◆ Stored data:
--------------------------------------------------

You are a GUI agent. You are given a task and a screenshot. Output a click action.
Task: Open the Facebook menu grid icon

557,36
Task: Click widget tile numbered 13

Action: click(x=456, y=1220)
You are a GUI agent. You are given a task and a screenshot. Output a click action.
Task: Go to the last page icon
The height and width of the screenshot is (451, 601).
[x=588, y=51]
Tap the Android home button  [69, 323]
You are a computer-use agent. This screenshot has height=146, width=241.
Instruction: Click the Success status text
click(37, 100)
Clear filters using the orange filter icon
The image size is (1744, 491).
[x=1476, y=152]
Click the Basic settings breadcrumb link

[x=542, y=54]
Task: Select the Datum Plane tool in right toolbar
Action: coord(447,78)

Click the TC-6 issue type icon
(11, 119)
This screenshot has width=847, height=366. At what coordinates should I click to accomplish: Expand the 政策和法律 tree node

--------------------------------------------------

◆ What the task asks:
Reproduce all of the records above word for word, with nothing changed.

◆ Result:
You are a GUI agent. You are given a task and a screenshot. Output a click action.
Task: Open the Facebook menu grid icon

557,36
Task: Click widget tile numbered 13

Action: click(x=456, y=1220)
You are a GUI agent. You are given a task and a screenshot. Output a click action.
Task: Go to the last page icon
The height and width of the screenshot is (451, 601).
[x=588, y=51]
Tap the Android home button  [69, 323]
You are a computer-use agent. This screenshot has height=146, width=241.
Instruction: Click the Success status text
click(37, 100)
Clear filters using the orange filter icon
The image size is (1744, 491).
[x=1476, y=152]
Click the Basic settings breadcrumb link

[x=542, y=54]
Task: Select the Datum Plane tool in right toolbar
Action: coord(447,78)

Click the TC-6 issue type icon
(11, 119)
This screenshot has width=847, height=366. At what coordinates should I click to accomplish: Expand the 政策和法律 tree node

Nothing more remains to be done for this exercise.